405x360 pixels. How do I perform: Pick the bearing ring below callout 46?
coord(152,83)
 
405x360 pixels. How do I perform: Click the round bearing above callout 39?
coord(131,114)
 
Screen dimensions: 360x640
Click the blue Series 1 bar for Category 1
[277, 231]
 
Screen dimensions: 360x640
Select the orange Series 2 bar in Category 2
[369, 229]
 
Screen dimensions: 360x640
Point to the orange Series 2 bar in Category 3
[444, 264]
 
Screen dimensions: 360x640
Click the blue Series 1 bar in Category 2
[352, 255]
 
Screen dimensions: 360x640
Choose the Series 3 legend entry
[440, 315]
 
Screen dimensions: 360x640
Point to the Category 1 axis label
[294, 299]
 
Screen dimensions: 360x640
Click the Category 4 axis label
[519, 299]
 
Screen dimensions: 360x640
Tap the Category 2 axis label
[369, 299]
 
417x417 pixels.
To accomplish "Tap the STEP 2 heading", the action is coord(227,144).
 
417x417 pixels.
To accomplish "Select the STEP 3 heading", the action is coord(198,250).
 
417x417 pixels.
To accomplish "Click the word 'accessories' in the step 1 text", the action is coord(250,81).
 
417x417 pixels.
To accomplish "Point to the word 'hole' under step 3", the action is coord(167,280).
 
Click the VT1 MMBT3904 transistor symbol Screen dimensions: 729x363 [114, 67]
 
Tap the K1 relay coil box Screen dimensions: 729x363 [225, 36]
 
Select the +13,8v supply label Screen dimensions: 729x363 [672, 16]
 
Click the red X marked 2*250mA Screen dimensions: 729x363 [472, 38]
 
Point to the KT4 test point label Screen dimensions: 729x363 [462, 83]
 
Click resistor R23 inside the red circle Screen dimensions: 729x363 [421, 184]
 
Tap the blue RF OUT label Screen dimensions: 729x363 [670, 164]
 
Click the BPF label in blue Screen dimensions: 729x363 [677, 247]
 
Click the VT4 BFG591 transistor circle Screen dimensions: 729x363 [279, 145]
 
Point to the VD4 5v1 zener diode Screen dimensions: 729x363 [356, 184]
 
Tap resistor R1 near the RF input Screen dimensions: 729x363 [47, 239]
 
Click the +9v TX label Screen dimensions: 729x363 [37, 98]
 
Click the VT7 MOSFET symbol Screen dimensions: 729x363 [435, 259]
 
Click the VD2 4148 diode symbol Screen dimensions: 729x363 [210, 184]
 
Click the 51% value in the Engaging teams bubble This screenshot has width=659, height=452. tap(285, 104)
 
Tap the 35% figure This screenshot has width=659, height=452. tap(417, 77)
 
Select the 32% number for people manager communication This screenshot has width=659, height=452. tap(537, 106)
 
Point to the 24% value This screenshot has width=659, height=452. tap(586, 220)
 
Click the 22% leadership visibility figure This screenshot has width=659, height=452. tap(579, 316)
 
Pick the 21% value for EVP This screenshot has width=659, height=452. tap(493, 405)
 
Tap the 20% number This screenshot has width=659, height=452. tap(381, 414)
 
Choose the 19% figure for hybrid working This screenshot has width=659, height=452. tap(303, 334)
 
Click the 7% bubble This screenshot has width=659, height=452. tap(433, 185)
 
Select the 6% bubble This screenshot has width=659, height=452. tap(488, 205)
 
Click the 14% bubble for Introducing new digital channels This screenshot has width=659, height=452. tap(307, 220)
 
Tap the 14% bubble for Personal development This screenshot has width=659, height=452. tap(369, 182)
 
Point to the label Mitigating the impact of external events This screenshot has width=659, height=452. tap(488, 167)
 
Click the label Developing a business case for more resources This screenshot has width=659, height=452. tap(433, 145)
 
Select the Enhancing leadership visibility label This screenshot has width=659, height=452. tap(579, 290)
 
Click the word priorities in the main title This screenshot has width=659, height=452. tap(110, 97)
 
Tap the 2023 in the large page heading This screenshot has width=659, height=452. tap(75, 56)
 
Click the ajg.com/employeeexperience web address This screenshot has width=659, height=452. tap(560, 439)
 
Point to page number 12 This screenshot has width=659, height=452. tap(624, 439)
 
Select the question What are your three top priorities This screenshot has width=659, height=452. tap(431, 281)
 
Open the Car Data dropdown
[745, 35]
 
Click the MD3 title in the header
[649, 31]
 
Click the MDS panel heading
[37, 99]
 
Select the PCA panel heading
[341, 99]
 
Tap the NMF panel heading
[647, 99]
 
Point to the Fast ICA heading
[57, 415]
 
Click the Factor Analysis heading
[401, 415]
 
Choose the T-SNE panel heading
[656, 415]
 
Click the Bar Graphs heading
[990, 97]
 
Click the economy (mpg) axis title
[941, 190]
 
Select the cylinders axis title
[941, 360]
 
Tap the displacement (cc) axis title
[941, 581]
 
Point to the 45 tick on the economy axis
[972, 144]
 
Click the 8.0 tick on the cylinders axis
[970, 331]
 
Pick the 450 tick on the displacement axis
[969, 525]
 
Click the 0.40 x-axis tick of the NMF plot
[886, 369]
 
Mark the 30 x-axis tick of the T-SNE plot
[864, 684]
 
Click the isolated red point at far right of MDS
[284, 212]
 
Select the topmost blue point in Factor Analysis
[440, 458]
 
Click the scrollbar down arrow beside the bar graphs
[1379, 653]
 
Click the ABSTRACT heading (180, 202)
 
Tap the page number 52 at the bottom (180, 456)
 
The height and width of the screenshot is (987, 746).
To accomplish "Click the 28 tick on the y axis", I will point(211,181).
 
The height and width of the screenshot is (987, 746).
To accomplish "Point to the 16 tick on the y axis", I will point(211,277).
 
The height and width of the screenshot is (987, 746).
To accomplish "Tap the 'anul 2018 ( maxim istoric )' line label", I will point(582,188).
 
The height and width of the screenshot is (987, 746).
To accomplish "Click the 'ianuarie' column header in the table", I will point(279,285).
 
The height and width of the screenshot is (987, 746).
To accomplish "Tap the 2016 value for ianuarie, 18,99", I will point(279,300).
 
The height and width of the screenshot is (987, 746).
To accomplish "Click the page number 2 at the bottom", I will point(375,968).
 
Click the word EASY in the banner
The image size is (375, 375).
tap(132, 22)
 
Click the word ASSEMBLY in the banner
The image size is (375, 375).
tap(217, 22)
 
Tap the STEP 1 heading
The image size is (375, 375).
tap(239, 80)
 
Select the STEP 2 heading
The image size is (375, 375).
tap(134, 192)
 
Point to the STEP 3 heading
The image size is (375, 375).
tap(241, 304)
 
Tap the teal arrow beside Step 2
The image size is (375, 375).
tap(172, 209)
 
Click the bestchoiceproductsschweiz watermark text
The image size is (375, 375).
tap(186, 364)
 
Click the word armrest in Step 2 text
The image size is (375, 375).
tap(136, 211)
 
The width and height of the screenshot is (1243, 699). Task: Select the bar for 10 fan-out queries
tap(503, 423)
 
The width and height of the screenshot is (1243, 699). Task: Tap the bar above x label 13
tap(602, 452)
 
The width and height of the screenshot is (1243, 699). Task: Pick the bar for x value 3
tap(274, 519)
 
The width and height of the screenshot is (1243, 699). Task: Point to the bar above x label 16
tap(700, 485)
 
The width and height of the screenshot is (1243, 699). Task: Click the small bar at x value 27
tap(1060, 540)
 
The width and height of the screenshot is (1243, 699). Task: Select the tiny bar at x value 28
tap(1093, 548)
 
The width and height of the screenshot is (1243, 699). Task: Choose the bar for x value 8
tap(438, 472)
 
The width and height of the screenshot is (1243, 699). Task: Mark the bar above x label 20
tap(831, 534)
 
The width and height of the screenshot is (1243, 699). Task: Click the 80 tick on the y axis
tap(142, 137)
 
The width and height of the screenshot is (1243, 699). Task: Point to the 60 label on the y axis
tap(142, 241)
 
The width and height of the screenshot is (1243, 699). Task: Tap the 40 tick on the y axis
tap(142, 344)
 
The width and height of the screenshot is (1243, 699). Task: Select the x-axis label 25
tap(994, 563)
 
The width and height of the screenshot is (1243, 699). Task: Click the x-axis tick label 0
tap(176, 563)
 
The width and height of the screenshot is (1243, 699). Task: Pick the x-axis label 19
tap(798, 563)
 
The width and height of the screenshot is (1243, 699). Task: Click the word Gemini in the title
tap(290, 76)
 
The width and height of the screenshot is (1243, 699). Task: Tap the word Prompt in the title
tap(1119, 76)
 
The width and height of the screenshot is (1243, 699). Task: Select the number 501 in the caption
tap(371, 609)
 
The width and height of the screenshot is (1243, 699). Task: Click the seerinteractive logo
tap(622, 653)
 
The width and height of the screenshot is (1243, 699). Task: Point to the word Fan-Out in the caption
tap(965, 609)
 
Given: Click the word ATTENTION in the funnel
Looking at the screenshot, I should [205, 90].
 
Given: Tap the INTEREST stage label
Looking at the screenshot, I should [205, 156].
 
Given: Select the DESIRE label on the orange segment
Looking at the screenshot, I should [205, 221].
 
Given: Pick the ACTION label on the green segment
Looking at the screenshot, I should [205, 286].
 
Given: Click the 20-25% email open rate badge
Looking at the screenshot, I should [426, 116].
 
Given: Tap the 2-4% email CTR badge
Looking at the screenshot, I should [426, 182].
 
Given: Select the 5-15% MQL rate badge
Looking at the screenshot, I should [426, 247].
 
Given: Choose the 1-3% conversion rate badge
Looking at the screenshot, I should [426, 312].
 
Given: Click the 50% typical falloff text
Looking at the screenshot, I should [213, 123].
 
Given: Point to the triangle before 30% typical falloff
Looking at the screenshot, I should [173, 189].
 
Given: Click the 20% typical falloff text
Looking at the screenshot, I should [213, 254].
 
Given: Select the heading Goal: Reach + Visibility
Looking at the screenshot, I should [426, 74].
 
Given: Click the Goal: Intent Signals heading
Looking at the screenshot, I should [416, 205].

======

Please rewrite the rows above from the line with "above x label 13" to the line with "tap(1060, 540)", both included, leaving each request unchanged. Multiply every coordinate in the answers by 0.55 and round it to a whole number, with halves rounded up.

§ RESULT:
The width and height of the screenshot is (1243, 699). Task: Tap the bar above x label 13
tap(331, 249)
 
The width and height of the screenshot is (1243, 699). Task: Pick the bar for x value 3
tap(151, 285)
 
The width and height of the screenshot is (1243, 699). Task: Point to the bar above x label 16
tap(385, 267)
 
The width and height of the screenshot is (1243, 699). Task: Click the small bar at x value 27
tap(583, 297)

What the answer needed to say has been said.